The so called National Dialogue Forum has proposed to allow for a coalition government if none of the presidential candidates gets 50%+1 vote. This is a recipe for confusion in Zambia as the system stands. For this coalition idea to be successful, the primary political and electoral system in Zambia must change in a significant way. There is no way this coalition idea can work without having to change our system to the South African Westminster model where the Head of State and Government gets elected from the national assembly and is herself a member of the national assembly. The Westminster system is the only system where a coalition government can work because the President derives their mandate from parliament. In the Zambian system, a President does not derive their mandate from parliament but directly from direct universal suffrage. Direct universal suffrage cannot grant a coalition as there is no infrastructure for it. Parties cannot both claim to have the mandate directly from the people unless that mandate is mediated through a parliament that holds the power.
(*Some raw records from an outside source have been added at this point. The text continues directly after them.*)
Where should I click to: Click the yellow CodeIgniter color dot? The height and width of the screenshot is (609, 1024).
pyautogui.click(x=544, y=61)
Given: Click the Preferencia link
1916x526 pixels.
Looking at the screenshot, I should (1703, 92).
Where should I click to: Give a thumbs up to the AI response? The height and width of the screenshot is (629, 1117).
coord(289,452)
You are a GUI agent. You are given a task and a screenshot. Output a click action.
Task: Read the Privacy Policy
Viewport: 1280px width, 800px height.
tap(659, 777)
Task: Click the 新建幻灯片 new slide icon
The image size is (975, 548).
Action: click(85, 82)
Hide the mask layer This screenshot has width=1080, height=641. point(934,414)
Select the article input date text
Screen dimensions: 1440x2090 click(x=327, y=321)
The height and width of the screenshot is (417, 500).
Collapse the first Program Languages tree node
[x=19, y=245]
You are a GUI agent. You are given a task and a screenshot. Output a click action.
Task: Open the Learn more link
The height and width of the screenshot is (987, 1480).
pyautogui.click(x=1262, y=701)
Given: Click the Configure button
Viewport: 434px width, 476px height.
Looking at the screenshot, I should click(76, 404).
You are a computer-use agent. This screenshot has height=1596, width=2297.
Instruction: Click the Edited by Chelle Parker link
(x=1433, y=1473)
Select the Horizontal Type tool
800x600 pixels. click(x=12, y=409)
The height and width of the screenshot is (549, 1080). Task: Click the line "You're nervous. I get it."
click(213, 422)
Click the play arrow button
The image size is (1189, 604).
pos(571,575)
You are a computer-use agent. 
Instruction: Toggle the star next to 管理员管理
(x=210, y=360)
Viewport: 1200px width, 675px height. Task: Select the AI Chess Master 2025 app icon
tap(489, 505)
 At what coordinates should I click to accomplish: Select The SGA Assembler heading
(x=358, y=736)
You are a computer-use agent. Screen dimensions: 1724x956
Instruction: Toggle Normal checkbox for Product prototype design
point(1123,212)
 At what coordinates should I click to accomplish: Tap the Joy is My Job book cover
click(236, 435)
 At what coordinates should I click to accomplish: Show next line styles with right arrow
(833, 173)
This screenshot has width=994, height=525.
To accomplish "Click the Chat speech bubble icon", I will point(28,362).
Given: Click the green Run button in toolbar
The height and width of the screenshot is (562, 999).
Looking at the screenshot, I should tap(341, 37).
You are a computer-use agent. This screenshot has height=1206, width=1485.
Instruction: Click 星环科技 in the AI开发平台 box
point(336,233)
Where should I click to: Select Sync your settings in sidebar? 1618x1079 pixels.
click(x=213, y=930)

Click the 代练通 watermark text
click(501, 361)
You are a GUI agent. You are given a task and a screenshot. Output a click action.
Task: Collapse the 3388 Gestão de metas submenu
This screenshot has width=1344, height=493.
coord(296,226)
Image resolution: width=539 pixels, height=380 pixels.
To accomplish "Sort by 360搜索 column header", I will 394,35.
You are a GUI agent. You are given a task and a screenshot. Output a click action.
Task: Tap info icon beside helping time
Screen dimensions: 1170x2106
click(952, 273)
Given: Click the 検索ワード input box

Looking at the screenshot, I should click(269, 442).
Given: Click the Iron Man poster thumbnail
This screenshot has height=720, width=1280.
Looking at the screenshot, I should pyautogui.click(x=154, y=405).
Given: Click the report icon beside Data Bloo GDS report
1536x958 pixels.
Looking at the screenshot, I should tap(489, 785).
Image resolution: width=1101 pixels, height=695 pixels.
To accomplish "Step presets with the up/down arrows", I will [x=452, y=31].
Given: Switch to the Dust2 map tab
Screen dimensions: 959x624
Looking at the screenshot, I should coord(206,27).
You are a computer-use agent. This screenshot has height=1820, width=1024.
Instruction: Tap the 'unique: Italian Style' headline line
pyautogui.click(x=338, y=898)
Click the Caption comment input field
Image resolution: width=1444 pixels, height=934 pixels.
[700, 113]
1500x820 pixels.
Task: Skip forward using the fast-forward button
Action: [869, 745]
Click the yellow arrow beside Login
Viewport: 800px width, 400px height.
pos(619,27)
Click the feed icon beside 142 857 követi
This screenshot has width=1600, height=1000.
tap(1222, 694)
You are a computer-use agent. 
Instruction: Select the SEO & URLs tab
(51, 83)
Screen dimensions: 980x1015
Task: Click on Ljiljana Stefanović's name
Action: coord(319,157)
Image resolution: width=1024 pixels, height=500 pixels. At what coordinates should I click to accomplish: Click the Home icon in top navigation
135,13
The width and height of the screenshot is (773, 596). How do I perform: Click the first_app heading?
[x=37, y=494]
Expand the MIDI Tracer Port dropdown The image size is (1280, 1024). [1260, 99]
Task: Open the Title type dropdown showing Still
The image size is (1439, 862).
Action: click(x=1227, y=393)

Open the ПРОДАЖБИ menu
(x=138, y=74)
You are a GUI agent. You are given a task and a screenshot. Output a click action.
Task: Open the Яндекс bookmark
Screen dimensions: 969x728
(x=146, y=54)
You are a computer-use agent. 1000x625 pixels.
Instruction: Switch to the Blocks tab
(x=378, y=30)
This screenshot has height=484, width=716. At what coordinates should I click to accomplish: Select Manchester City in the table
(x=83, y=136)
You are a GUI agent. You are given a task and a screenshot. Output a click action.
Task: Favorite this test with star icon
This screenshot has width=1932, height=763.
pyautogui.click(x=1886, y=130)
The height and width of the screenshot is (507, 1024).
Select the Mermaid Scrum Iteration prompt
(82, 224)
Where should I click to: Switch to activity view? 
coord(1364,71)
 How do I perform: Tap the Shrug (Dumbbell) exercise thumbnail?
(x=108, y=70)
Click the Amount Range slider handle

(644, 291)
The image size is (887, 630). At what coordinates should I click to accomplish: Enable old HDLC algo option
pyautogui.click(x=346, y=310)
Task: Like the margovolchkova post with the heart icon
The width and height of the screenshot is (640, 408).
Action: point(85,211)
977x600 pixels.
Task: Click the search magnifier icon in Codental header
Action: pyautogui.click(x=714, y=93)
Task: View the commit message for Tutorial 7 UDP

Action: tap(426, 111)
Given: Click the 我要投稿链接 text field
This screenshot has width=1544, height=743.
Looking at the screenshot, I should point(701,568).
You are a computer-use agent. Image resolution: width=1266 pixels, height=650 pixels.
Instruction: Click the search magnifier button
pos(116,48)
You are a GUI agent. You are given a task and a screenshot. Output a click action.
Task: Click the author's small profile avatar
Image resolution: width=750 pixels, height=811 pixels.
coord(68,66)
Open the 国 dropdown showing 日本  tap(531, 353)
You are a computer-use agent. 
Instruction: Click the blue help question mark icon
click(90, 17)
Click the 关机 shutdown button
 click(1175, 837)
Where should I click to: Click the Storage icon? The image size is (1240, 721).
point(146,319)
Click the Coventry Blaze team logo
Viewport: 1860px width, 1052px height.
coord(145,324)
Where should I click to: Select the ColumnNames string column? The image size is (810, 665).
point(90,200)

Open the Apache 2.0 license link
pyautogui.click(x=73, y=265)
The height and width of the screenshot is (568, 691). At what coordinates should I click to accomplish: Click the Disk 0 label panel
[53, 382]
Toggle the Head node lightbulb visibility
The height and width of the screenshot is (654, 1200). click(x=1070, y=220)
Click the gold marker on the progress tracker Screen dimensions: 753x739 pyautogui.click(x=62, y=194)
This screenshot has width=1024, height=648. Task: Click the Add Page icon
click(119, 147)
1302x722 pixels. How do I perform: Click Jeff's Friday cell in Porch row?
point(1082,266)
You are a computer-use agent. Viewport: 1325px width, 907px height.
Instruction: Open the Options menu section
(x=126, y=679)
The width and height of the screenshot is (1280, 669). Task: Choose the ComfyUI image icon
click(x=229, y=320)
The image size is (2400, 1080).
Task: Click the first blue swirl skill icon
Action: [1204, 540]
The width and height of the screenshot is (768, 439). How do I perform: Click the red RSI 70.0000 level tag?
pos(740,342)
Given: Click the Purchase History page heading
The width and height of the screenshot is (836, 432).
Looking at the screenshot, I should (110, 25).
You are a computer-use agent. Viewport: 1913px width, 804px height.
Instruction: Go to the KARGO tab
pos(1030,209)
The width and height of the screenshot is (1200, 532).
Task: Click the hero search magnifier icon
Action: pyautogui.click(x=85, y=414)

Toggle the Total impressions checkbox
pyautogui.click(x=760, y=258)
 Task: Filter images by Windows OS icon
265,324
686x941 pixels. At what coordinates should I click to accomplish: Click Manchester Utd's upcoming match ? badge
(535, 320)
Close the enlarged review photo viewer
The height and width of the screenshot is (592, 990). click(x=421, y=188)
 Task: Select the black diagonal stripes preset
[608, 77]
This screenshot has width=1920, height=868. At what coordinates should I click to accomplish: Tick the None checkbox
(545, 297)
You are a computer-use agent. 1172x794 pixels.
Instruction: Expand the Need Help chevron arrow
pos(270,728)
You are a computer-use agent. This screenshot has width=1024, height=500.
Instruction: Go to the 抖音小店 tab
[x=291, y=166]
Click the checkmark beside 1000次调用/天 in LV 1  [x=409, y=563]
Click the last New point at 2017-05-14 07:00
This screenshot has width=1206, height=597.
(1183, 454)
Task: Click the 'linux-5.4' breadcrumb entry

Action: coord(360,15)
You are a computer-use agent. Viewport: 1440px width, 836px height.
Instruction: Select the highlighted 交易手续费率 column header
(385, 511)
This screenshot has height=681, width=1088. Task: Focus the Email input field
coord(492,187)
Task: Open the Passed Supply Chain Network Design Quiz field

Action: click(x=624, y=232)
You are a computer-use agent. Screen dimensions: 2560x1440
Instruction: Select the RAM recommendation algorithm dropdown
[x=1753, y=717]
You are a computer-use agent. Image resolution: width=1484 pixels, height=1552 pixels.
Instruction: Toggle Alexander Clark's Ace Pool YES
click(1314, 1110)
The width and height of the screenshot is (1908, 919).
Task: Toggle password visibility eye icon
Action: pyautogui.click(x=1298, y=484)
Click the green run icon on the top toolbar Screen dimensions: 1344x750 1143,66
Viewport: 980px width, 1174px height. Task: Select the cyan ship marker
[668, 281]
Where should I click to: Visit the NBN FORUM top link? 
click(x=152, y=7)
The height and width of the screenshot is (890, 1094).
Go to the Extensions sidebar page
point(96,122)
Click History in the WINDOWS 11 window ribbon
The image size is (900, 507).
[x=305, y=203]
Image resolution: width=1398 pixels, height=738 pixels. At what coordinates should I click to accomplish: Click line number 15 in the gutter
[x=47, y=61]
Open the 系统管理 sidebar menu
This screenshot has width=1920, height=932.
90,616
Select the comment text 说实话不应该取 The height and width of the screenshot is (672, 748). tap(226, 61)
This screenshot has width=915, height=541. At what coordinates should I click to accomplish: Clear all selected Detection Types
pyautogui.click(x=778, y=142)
Is this what the NDF is proposing? No! They are just saying that if a presidential candidate does not have 50% +1, they can form a coalition government with a party that supplies the difference. The difference of what exactly? This is untenable under the Washington model which governs Zambia’s presidential system.
If we are now going to take the pure Westminster system like South Africans, let them tell us. Otherwise, the NDF is just fermenting a complete disaster. How come the whole disaster forum has very little understanding of the hybrid system under which Zambia operates? Where did they dream about the coalition idea? Coalitions can work in England and South Africa. They cannot work in Washington and Lusaka which run a pure presidential system which derives powers directly from the people.
Or may be the NDF had in mind the frauds of coalition and power sharing governments of Zimbabwe and Kenya. What happened temporarily in those counties weren’t coalitions, it was meaningless disasters.